Any decent quality charger will be micro-controller controlled, and would only draw a few tens of mA if that. even if you left it on for several hours, its not really statistically significant enough in a paper like this to be worth considering.
Let me make an example. When you perform a circuit analysis. You make plenty of assumptions, such as your wires have no resistance, certain components well behave linearly, your circuit is at standard pressure and temperature.
And these assumptions work just fine. All those factors add up to something statistically insignificant, and in standard cases using these idealized assumptions works just fine.

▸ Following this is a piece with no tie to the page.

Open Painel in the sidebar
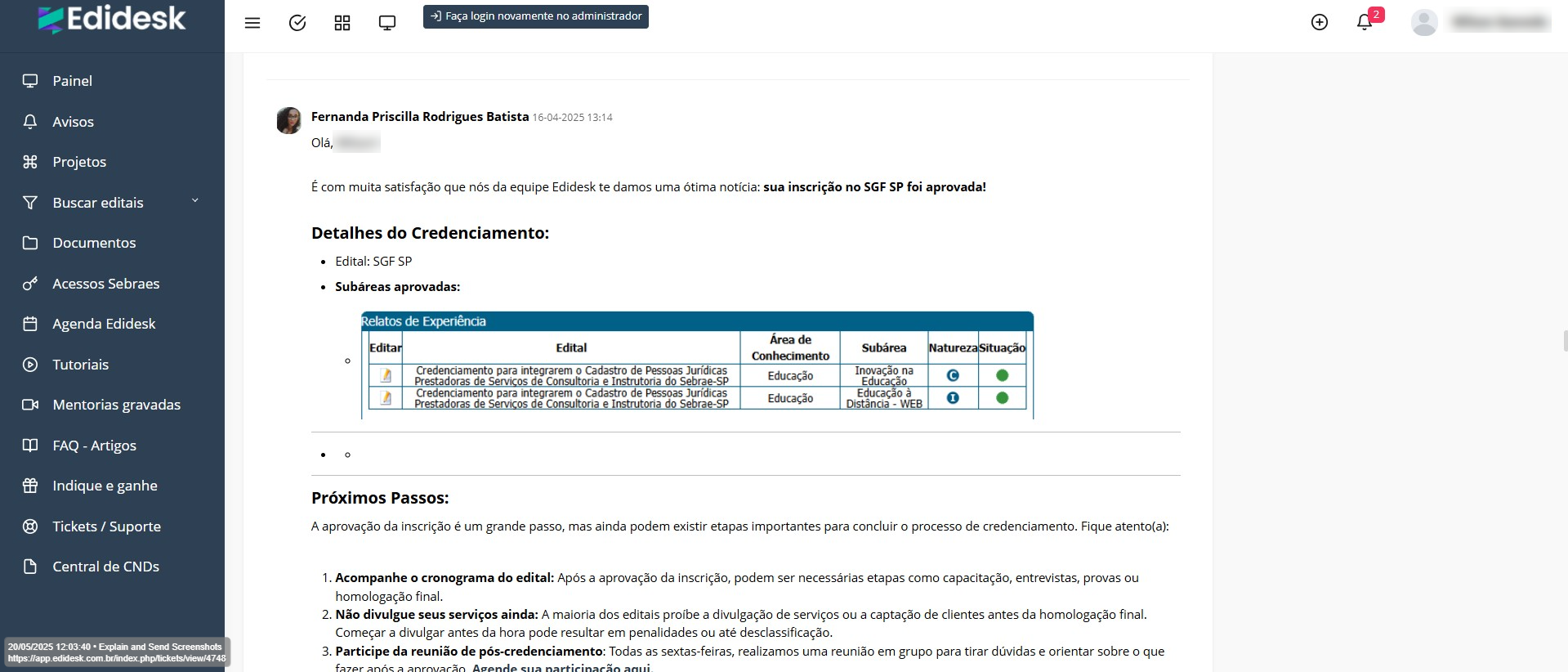The height and width of the screenshot is (672, 1568). pos(72,81)
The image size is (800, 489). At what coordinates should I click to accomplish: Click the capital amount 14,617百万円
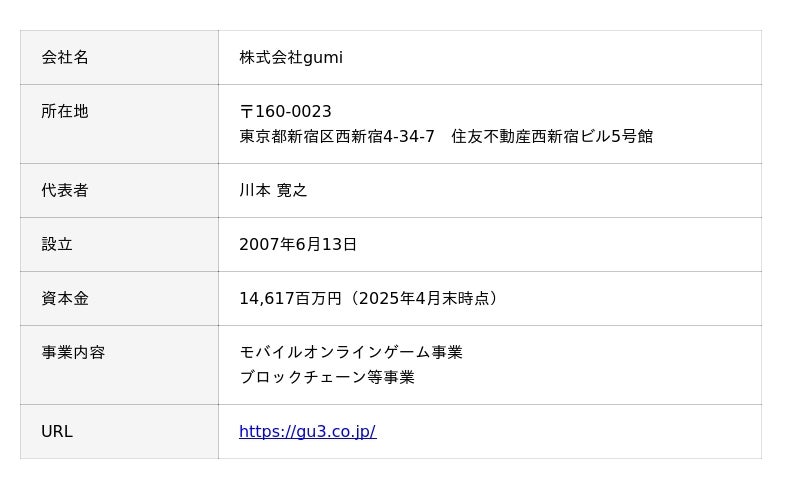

However, it is certainty possible to find times where these assumptions break down, such as if your circuit is going to work in an extreme of temperature, or there are high frequency components on it. Then you have to factor in the resistance of the traces, and non linear component reactions, since it has become statistically significant.
The same holds true for an analysis like this. If the title of the paper was "Economic Comparison of ebikes and bicycles in really hilly places with lots of stop lights" Then yes, assuming steady state speeds would be a poor practice.
Now you are adding detail to the term paper. I refer to the content of the paper which refers to the "gross vehicle weight", not the weight of the vehicle and a 180 pound or 120 pound rider. The weight of the rider is a constant, an undocumented constant.
A gross vehicle weight rating (GVWR)[1] is the maximum allowable total weight of a road vehicle or trailer when loaded - i.e including the weight of the vehicle itself plus fuel, passengers, cargo, and trailer tongue weight.
If he was to write a paper to the detail you seem to be requiring, it would be several hundred pages long, possibly a few thousand, you would have to recursively re-analyze any sources of information for estimated carbon foot print of food, batteries, air-planes, as they would no longer be sufficiently in depth enough to be a reliable source of information.
It would be a massive undertaking for not a very significant change the the relationship.
This is the kind of analysis that teams of hundreds of people spend millions of dollars doing. This is more on the scope of a Governmental inquiry. Not a Sophomore level University Term paper.
)